WRITTEN INSTRUCTION:
Rewrite the entries below, putting "screen agent" wherever "GUI agent" appears and leaving everything else unchanged.

DATASET EXCERPTS:
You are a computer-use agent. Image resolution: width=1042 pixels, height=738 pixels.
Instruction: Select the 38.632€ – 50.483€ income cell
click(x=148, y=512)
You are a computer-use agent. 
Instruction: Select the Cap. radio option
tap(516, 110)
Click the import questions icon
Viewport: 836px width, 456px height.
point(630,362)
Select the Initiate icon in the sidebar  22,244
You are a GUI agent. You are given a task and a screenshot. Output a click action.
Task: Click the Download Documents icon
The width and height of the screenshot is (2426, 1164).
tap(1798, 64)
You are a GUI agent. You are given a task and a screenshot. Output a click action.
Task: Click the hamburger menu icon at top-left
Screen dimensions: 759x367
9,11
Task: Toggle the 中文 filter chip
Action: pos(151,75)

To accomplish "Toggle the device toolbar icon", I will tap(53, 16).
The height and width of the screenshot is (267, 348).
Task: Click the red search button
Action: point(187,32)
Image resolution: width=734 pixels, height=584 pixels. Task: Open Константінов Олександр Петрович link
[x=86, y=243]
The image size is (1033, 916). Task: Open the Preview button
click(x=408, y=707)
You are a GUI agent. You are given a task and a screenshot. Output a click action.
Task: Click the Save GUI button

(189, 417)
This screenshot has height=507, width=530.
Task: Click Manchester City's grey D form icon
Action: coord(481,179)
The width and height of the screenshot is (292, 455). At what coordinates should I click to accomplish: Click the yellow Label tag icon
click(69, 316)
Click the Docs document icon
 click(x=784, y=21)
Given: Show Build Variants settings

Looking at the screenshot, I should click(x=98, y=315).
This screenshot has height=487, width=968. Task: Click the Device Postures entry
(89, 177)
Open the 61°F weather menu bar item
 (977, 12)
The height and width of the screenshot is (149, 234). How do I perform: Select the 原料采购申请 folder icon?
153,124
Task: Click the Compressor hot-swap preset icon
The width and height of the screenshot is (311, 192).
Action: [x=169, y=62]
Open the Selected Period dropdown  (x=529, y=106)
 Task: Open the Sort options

OUTPUT:
You are a computer-use agent. Image resolution: width=1042 pixels, height=738 pixels.
Instruction: Select the 38.632€ – 50.483€ income cell
click(x=148, y=512)
You are a computer-use agent. 
Instruction: Select the Cap. radio option
tap(516, 110)
Click the import questions icon
Viewport: 836px width, 456px height.
point(630,362)
Select the Initiate icon in the sidebar  22,244
You are a screen agent. You are given a task and a screenshot. Output a click action.
Task: Click the Download Documents icon
The width and height of the screenshot is (2426, 1164).
tap(1798, 64)
You are a screen agent. You are given a task and a screenshot. Output a click action.
Task: Click the hamburger menu icon at top-left
Screen dimensions: 759x367
9,11
Task: Toggle the 中文 filter chip
Action: pos(151,75)

To accomplish "Toggle the device toolbar icon", I will tap(53, 16).
The height and width of the screenshot is (267, 348).
Task: Click the red search button
Action: point(187,32)
Image resolution: width=734 pixels, height=584 pixels. Task: Open Константінов Олександр Петрович link
[x=86, y=243]
The image size is (1033, 916). Task: Open the Preview button
click(x=408, y=707)
You are a screen agent. You are given a task and a screenshot. Output a click action.
Task: Click the Save GUI button

(189, 417)
This screenshot has height=507, width=530.
Task: Click Manchester City's grey D form icon
Action: coord(481,179)
The width and height of the screenshot is (292, 455). At what coordinates should I click to accomplish: Click the yellow Label tag icon
click(69, 316)
Click the Docs document icon
 click(x=784, y=21)
Given: Show Build Variants settings

Looking at the screenshot, I should click(x=98, y=315).
This screenshot has height=487, width=968. Task: Click the Device Postures entry
(89, 177)
Open the 61°F weather menu bar item
 (977, 12)
The height and width of the screenshot is (149, 234). How do I perform: Select the 原料采购申请 folder icon?
153,124
Task: Click the Compressor hot-swap preset icon
The width and height of the screenshot is (311, 192).
Action: [x=169, y=62]
Open the Selected Period dropdown  (x=529, y=106)
 Task: Open the Sort options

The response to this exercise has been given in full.